▶ [Quoted passage]:
▼
Sir Charles William Rouse Boughton (December 1747 – 26 February 1821) was an administrator in India with the East India Company and subsequently a member of the British House of Commons representing first Evesham and then Bramber.

Biography

Early life 
Charles was the second son of Shuckburgh Boughton of Poston Court Hereford and Mary Greville (20 December 1713 – 1 March 1786),  daughter of Hon. Algernon Greville, and Hon. Mary Somerset, daughter of Lord Arthur Somerset (1671–1743), son of Henry Somerset, 1st Duke of Beaufort. He went to India as a writer in 1765 and held several judicial and administrative offices in the service of the East India Company. He was at various times a Persian interpreter and senior merchant and judge. During his time in India, he inherited an estate at Rouse Lench, Worcestershire by the will of Thomas Phillips Rouse.

He left the East India Company and after returning to England in 1778, stood for Parliament at Evesham in 1780, where he was elected as one of the members after a hard-fought battle. His main interest in politics was India, and the speeches which he made between 1780 and 1790 all dealt with Indian affairs. In 1784 he was appointed Secretary to the Board of Control for India and held the post until 1791. He opposed the impeachment of Warren Hastings.

Later life 
Charles did not contest the 1790 election and left Parliament. He assumed the name of Rouse by Royal Licence in 1791 and was created 1st Baronet Boughton Rouse. In 1794 he inherited the title 9th Baronet of Langford and changed his surname to Rouse Boughton.

At the general election in 1796 he was returned unopposed at Bramber, a notorious Rotten borough, where an agreement had operated since 1774, by which the two owners of the `miserable thatched cottages' who had the right to vote at Bramber returned a member each. In the new Parliament, he spoke several times on Indian affairs. He vacated his seat in 1800 when he was appointed an Audit Commissioner, a post he held until his death in 1821.
▲
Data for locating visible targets
▼
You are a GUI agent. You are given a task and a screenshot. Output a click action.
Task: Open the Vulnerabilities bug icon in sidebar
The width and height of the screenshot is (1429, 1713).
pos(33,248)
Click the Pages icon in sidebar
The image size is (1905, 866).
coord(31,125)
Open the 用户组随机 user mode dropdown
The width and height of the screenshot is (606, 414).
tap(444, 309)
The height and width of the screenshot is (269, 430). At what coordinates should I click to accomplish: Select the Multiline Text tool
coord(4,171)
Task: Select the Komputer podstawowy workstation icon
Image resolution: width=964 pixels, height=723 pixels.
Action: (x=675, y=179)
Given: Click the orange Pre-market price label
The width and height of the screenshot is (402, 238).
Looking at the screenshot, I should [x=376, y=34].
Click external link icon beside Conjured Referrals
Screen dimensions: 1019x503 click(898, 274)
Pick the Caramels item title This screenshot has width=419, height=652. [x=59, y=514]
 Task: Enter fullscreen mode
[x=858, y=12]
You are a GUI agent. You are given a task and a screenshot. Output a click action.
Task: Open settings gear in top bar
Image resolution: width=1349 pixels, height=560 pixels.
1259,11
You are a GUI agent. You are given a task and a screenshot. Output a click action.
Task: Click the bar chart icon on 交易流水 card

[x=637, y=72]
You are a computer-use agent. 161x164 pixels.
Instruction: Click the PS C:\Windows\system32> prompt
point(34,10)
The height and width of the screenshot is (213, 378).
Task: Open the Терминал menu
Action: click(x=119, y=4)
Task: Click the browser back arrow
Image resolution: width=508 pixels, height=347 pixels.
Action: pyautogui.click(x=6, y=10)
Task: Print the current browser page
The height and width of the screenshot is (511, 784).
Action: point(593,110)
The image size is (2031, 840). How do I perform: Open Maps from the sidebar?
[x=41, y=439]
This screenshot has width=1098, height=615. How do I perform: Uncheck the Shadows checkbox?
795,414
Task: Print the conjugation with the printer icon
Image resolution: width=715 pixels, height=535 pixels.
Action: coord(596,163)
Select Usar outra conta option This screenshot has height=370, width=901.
▲
▶ [Written exercise 1]:
The Boughton biography says he was returned unopposed at Bramber in 1796. In one to three sentences, explain what made that possible, according to the text.
▶ [Written exercise 2]:
Answer these from the Boughton biography:
(a) In what year did he go to India as a writer?
(b) What post did he hold from 1784 until 1791?
(c) What title did he inherit in 1794?
▶ [Written exercise 3]:
Extend the biography of Charles Rouse Boughton by writing the passage that would come after its final sentence.
Nothing in the records is needed for the work that comes next.

▶ [Written response 1]:
Bramber was a rotten borough. Since 1774 an agreement had operated there under which the two owners of the cottages that carried the right to vote each returned one member. That arrangement let him take the seat without a contest.

▶ [Written response 2]:
(a) 1765
(b) Secretary to the Board of Control for India
(c) 9th Baronet of Langford

▶ [Written response 3]:
Family 

He married Catherine Pearce Hall, the daughter of William Pearce Hall and his wife Catherine Comyn, in 1781. Catherine was the heiress of the Downton estates near Ludlow, including Downton Hall. This was fortunate for Charles since his brother Edward had bequeathed the Boughton estates to Elisabeth Davis, his natural daughter by a serving maid, who later married baronet George Braithwaite. Catherine enhanced the estate at Downton, planting High Grove, or Catherine's Grove, and her portrait was painted by Romney in 1785. Charles was interested in agriculture and was renowned for his remarkable pig. In London, he lived at Corney House Chiswick.

Charles' son William inherited the baronetcy and his daughter Louise (1785 – 9 July 1860)  married firstly St Andrew St John, 14th Baron St John of Bletso  and secondly Sir John Vaughan.

In the programme Who Do You Think You Are? (transmitted on BBC2 on 23 August 2010), comedian Alexander Armstrong discovered that his mother is a descendant through Louise's first marriage to Baron St John.

References 

 Romney Sedgwick History of Parliament: the Commons – 1754–1790, HMSO
 R. G. Thorne History of Parliament: the Commons – 1790–1820, HMSO
 Oxford Dictionary of National Biography
 Burke's Peerage and Baronetage

External links 
 Shropshire Pig

1747 births
1821 deaths
Baronets in the Baronetage of England
Baronets in the Baronetage of Great Britain
Members of the Parliament of Great Britain for English constituencies
British East India Company people
British MPs 1780–1784
British MPs 1784–1790
British MPs 1796–1800
Politicians from Worcestershire
Civil servants in the Audit Office (United Kingdom)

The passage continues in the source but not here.